Alysha Boynton ‘17 / Emertainment Monthly Staff Writer

Emmy Rossum and Nick Gehlfuss in the Shameless episode "Strangers on a Train." Photo Courtesy of Showtime.
Emmy Rossum and Nick Gehlfuss in the Shameless episode “Strangers on a Train.” Photo Courtesy of Showtime.
Shameless continued to live up to its name (and then some) with this week’s installment, “Strangers on a Train.” Equal parts uncomfortably cringe-worthy and frustratingly groan inducing, the characters really stepped up their game in terms of bad decision-making and questionable morality. Frank (William H. Macy) came alarmingly close to having sex with his own daughter (Emily Bergl), whom he was trying to trick into giving him part of her liver (not a match, as it turns out).
Lip (Jeremy Allen White), fed up with his string of constant failures at college, went on a car windshield smashing spree, followed by a return trip to the South Side where he slept with Mandy Milkovich (Emma Greenwell) and then took off. Fiona (Emmy Rossum), who continued to act like a completely out of character crazy person, allowed her boyfriend’s sleazy brother (Nick Gehlfuss) to… *ahem*… engage in certain sex acts with her on a train, before making a surprise appearance at his apartment later in the episode. When her boyfriend Mike (Jake McDorman) shows up, she literally hides under a table until he leaves.
Emma Kenney in the Shameless episode "Strangers on a Train." Photo Courtesy of Showtime.
Emma Kenney in the Shameless episode “Strangers on a Train.” Photo Courtesy of Showtime.
Debbie (Emma Kenney) continued trying in earnest to get her 20-year-old boyfriend to sleep with her, and in one of the only morally un-reprehensible moves of the night, he politely turns her down, telling her she’s not ready to have sex at her age.
The episode wasn’t bad by any means, but some aspects felt a bit forced, like the writers just wanted to make everything that happened as shocking and “shameless” as possible. This entire season has had a feeling of not quite right-ness, with the Gallagher house lacking the two eldest brothers and Fiona not acting like herself at all; it’s honestly been a bit of a bummer. Viewers generally don’t care if Frank lives or dies at this point, so that storyline is essentially wasted time (despite the always wonderfully convincing acting skills of William H. Macy), and the only two relationships that emotionally rang true in the past seasons have also been absent from the season.

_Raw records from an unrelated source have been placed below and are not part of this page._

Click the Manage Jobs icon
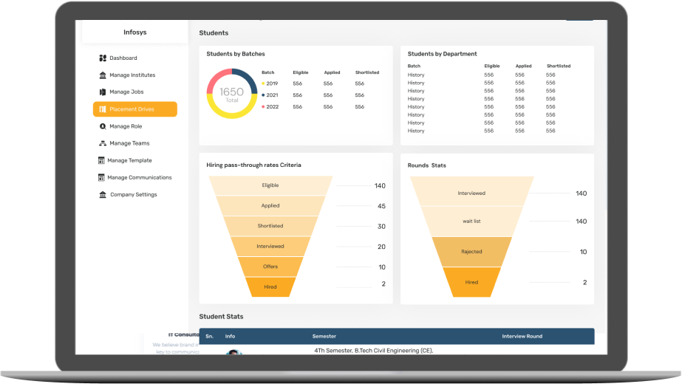 point(103,92)
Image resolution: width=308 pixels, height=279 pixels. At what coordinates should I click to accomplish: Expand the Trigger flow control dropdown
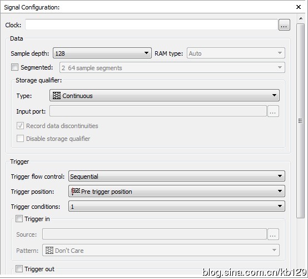point(177,176)
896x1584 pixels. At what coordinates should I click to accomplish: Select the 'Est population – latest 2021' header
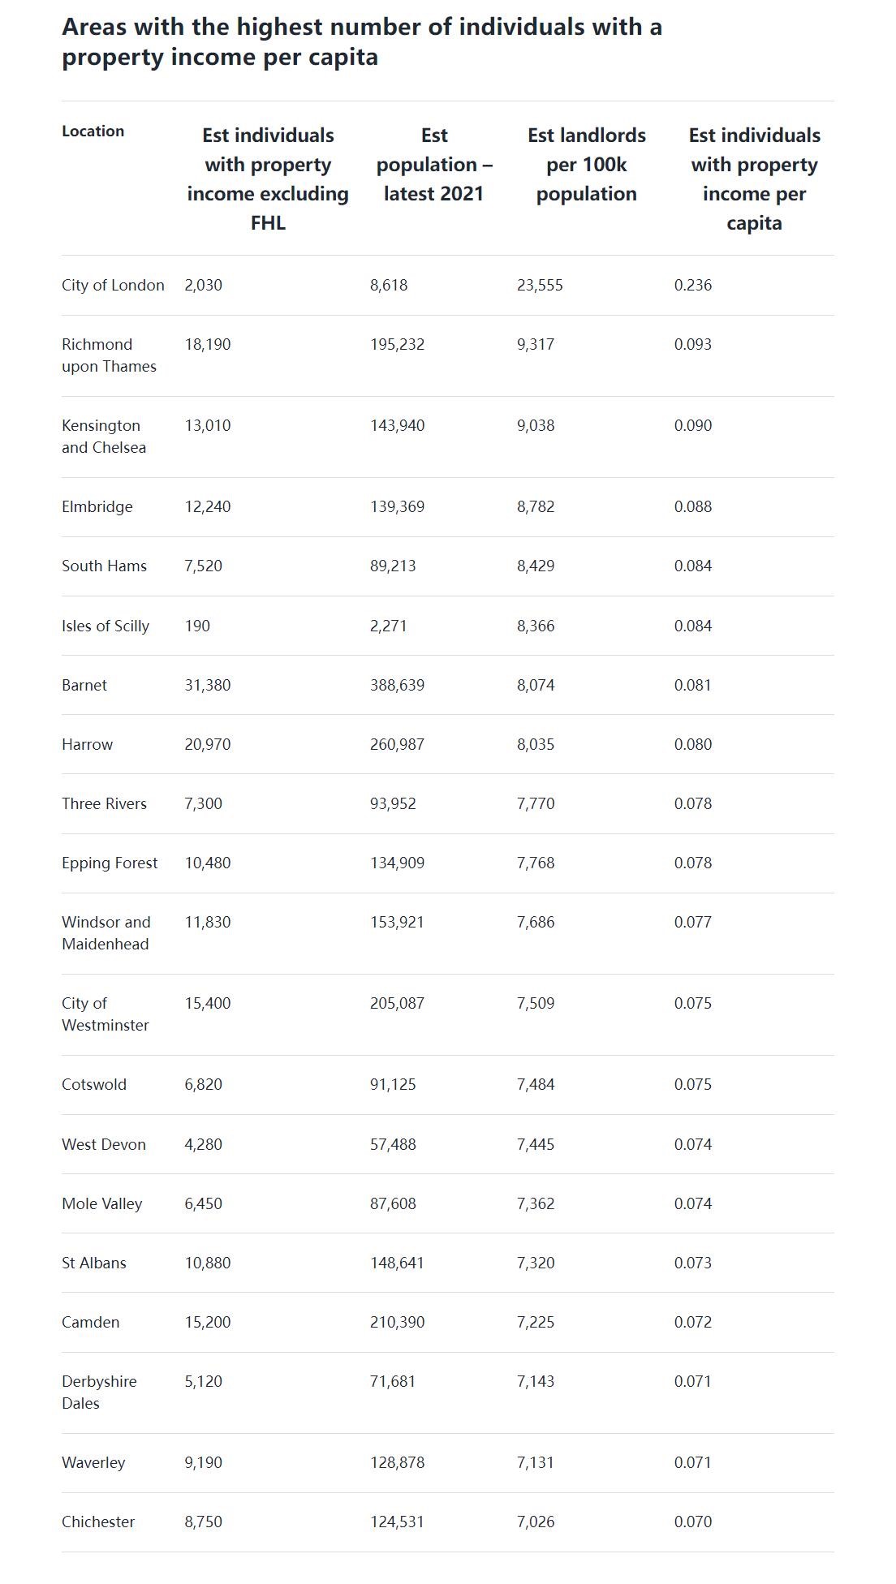[x=434, y=165]
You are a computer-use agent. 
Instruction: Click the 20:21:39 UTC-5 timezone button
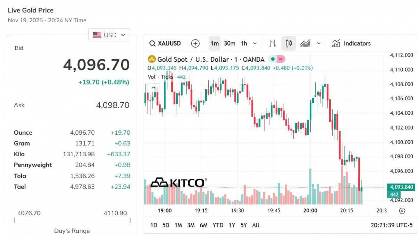click(392, 225)
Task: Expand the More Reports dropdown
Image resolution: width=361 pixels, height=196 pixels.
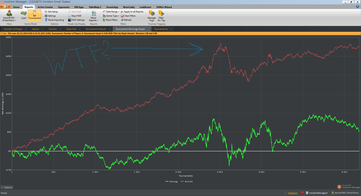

Mickey (Noel Fisher) and Mandy Milkovich are the only two characters that, in this episode at least, win viewers over, and remind fans that this show has the ability to evoke feelings other than shock and disgust. Mickey is becoming quite the entrepreneur (if liberating Russian prostitutes from their abusive Madame counts as entrepreneurial) and he’s making the best of being left behind by Ian (Cameron Monaghan) even though it’s tearing him apart.
Even though for most of the episode, everyone was being generally horrible, by the end things started looking up for at least a few of the characters. Hopefully this bodes well for future episodes feeling less forced and difficult to sit through.